Form there, they could take the buses or trains to reach their destinations. Issuing the interim directions, the bench of Chief Justice Raghvendra Singh Chauhan and Justice B. Vijaysen Reddy said the orders should be complied with strictly. The court would take serious note of any omission or inefficiency on the part of the State in the matter, the bench said.
The bench directed the government to inform it of the concrete steps taken to redress the grievances of the migrant workers and the status of enforcement of the court direction on the matter in a week. Professor Rama Shankar Narayan Melkote, who filed the PIL plea, stated that the Centre was operating a number of trains to transport migrant labourers to different states from Lingampally, Bollarum and Ghatkesasr in Hyderabad.
But the State official machinery was forcibly shifting workers from Uttar Pradesh, Bihar, Jharkhand, West Bengal and Odisha by buses to the Telangana-Maharashtra borders, especially to Adilabad district. This was irresponsibility, arbitrary and discriminatory on the part of the government, the petitioner said.
While these workers were being dumped at Adilabad, several workers were seen daily walking under the scorching sun, some carrying children, on the Nizamabad-Hyderabad national highway. Some women were carrying infants while travelling on foot, the petitioner’s lawyer Vasudha Nagaraj said.
Advocate General B. S. Prasad told the bench that the government had provided all facilities for the safe travel of migrant workers. Every 10 km on the highway, food and water were made available to the workers. He said that only in one instance, 20 workers had travelled by a private van to reach Bilaspur in Chhattisgarh and they had safely reached their destination.

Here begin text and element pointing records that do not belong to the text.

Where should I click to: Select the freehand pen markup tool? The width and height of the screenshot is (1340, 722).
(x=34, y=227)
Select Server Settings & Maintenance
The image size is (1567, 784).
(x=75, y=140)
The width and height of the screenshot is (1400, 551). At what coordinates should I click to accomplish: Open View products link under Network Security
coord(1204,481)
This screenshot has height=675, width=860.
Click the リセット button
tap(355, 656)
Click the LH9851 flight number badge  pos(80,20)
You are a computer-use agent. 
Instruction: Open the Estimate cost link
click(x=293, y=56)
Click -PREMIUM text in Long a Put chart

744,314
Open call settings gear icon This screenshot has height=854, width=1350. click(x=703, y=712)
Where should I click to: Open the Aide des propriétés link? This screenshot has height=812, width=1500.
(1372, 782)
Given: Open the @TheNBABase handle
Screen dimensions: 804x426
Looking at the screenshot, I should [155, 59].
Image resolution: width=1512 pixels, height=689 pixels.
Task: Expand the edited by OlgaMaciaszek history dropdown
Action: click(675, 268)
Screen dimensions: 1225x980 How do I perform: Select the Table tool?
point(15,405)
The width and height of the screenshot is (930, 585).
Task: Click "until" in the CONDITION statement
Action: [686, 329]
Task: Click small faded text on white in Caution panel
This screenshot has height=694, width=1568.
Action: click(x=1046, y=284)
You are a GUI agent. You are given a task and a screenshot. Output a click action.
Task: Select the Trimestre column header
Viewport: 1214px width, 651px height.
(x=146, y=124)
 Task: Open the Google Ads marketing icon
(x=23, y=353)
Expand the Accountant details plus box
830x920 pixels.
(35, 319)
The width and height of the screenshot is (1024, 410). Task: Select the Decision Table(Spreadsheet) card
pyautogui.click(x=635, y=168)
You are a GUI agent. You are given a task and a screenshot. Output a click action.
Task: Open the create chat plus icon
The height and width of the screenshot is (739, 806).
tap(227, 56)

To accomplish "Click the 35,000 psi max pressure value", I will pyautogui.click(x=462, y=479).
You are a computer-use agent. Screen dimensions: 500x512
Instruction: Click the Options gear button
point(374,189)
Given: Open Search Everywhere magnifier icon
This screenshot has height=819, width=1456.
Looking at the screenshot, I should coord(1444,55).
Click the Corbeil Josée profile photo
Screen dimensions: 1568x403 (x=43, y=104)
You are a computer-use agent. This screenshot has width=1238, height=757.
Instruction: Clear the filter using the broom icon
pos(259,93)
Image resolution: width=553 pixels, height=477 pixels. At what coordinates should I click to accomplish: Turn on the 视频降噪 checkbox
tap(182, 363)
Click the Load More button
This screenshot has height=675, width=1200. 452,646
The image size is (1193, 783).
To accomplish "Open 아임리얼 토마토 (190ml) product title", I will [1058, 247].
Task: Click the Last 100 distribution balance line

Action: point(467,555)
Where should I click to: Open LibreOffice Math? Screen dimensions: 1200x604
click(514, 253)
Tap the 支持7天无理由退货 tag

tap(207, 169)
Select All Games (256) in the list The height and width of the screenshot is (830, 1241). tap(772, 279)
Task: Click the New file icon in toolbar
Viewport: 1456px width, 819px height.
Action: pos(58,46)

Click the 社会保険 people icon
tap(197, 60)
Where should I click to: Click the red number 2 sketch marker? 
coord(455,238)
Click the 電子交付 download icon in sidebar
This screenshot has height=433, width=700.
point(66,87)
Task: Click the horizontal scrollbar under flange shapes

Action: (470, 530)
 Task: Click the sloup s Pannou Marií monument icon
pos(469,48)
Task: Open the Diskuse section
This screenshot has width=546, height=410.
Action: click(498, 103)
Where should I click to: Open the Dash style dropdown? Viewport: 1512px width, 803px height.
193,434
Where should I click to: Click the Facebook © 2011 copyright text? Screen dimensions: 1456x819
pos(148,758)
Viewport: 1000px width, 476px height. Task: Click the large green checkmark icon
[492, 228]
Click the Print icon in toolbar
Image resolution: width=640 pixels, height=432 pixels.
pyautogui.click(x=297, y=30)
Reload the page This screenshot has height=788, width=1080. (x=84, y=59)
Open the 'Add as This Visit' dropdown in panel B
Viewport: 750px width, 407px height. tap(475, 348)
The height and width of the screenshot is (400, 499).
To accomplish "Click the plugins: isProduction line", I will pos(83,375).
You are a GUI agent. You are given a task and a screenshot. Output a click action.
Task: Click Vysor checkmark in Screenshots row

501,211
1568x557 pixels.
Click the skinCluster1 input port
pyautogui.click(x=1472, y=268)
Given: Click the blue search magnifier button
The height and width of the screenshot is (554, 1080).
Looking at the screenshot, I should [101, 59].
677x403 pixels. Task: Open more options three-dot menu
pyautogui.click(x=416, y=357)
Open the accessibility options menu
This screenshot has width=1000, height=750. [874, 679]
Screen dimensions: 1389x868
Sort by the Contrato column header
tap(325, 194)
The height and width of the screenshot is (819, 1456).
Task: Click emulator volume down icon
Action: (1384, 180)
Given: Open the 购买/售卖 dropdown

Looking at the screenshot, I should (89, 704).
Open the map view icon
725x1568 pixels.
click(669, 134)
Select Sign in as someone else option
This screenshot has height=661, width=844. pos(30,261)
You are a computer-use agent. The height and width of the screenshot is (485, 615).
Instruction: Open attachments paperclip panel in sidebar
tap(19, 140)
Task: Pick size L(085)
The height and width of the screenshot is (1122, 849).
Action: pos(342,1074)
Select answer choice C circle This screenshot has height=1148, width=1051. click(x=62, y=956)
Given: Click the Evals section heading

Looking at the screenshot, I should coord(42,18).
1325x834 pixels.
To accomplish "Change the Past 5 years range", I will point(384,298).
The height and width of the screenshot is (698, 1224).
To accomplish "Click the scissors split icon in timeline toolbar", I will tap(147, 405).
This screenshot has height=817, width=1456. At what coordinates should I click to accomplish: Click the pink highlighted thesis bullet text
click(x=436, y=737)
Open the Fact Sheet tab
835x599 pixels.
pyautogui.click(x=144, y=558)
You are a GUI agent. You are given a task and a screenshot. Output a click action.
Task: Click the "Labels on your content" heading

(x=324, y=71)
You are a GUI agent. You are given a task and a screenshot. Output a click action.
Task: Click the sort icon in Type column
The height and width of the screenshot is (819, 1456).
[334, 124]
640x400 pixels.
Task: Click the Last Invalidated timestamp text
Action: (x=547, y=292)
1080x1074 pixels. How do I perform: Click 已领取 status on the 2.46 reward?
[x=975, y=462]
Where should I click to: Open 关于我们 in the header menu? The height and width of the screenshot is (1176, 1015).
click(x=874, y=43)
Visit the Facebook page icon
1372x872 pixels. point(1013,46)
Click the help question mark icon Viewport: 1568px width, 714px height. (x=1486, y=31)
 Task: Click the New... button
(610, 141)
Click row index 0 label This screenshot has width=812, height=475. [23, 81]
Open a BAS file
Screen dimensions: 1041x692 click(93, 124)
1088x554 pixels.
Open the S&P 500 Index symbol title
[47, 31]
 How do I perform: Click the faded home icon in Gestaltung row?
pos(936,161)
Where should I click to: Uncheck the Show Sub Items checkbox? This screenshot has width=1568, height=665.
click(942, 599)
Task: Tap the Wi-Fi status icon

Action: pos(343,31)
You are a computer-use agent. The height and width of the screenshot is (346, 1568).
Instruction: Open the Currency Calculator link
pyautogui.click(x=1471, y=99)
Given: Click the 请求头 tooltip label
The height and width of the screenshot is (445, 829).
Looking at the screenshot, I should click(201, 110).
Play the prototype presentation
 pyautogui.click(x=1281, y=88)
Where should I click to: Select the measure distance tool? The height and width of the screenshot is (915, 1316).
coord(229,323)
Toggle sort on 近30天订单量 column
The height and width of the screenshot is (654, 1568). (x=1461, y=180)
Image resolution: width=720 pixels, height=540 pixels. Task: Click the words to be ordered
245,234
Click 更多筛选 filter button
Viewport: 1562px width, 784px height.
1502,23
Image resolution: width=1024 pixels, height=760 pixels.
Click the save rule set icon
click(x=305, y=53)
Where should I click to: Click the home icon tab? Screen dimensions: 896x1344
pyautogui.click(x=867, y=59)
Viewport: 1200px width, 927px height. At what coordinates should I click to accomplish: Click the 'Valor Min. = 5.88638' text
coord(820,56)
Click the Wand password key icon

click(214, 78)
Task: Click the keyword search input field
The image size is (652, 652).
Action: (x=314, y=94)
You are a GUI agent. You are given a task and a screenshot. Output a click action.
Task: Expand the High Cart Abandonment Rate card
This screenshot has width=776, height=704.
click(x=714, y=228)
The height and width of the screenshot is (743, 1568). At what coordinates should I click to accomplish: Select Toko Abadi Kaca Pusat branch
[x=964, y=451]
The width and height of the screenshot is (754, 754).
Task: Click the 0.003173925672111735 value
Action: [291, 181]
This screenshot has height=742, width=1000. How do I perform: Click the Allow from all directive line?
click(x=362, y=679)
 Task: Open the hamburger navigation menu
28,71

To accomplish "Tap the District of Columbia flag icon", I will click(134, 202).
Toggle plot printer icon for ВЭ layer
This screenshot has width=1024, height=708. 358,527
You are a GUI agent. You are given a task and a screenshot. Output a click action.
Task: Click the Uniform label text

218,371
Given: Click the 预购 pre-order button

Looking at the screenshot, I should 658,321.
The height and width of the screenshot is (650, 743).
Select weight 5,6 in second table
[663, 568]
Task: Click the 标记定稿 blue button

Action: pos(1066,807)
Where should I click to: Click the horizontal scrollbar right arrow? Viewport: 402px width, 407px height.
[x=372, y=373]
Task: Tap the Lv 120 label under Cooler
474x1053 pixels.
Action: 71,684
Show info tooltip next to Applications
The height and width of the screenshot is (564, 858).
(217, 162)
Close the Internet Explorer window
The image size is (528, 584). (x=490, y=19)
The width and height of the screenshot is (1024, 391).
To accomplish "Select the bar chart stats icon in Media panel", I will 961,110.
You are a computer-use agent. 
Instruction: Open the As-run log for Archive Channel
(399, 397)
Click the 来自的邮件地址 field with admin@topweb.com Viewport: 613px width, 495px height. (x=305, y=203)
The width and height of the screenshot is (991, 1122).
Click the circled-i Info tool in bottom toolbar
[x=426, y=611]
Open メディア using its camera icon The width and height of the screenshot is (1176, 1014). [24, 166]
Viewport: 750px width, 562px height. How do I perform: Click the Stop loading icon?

Even then, coming to the rescue of workers wishing to return to their states should be the prime responsibility of the government, the bench remarked. It instructed the officials to ascertain the exact number of labourers walking to their destinations on the Medchal stretch on the Hyderabad-Nizamabad highway.
All of them should be taken back to Medchal, accommodated in local marriage halls and provided with food and water. Not a single worker should be dumped at State borders, the HC said.